Exercise:
Start at the line in the entries below that contains "Given: Collapse the Access Control subsection", stop at the line that contains "The image size is (1197, 689).", and output exactly the lines in that span, both ends included.

Information given:
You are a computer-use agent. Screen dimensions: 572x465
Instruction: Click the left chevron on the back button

* * *

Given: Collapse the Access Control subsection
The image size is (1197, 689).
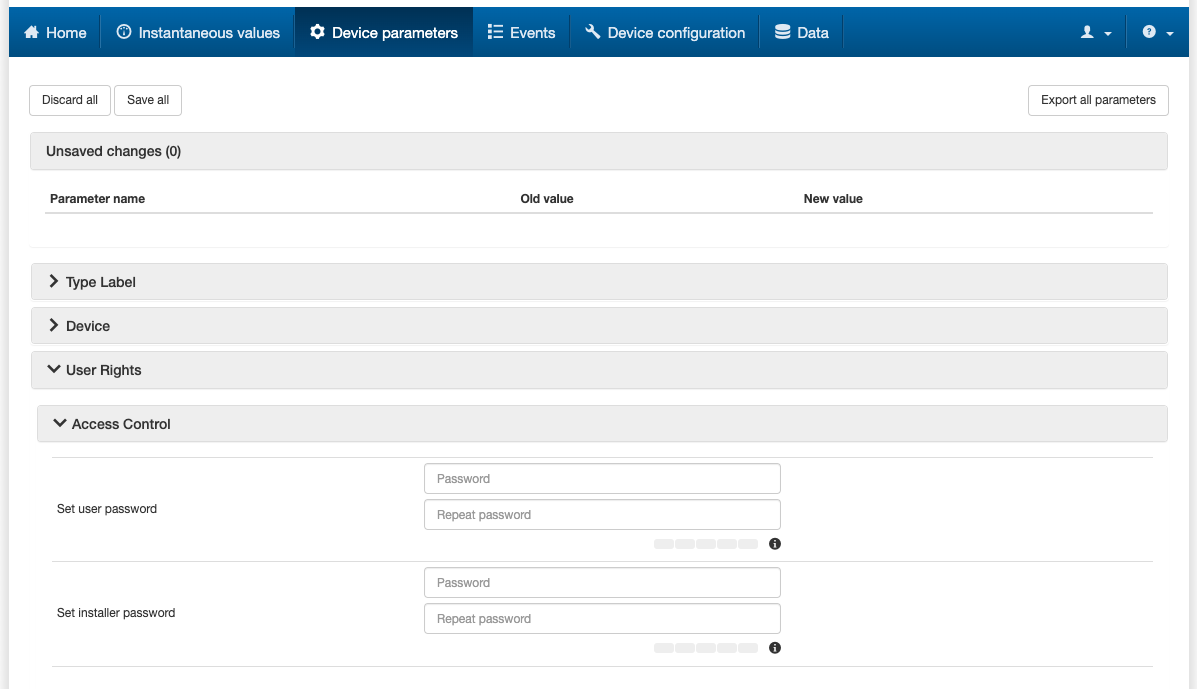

---

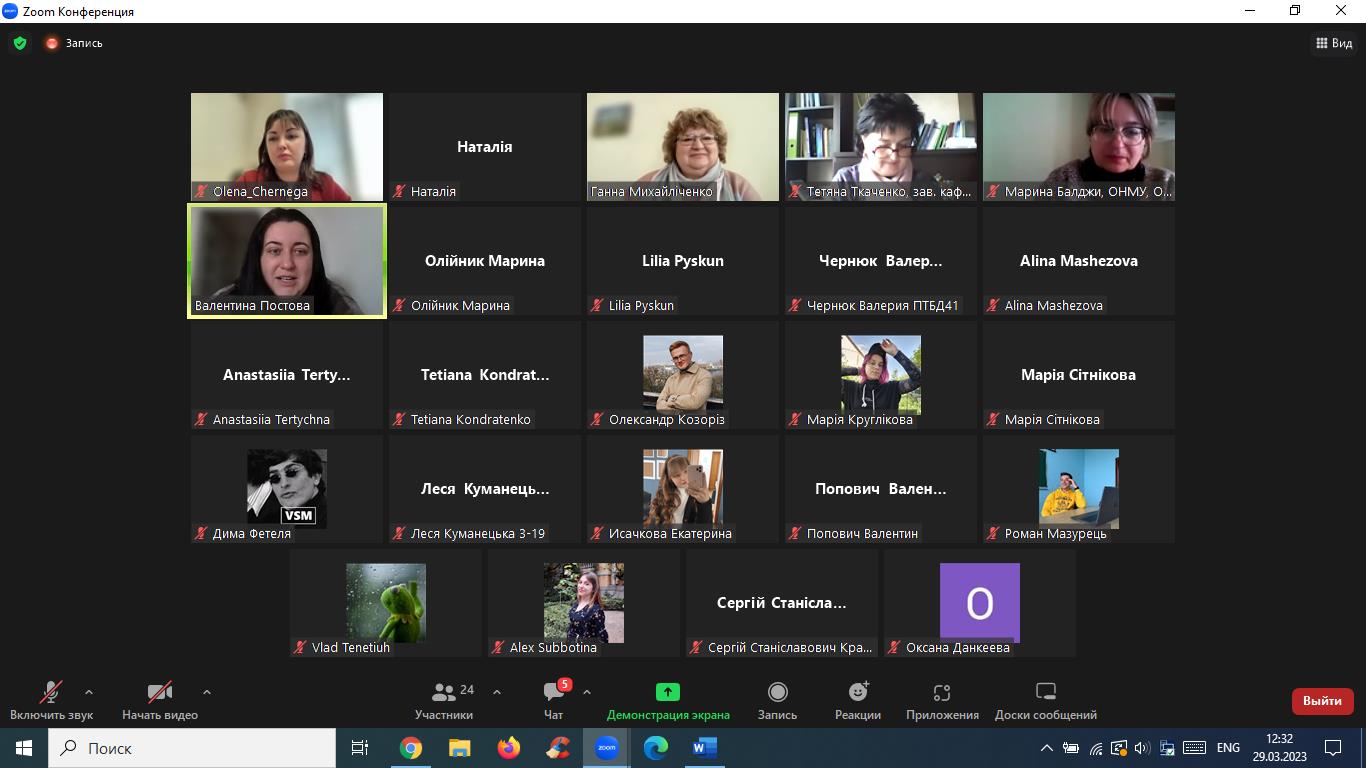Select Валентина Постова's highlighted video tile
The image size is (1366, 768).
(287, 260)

Response:
Given: Collapse the Access Control subsection
The image size is (1197, 689).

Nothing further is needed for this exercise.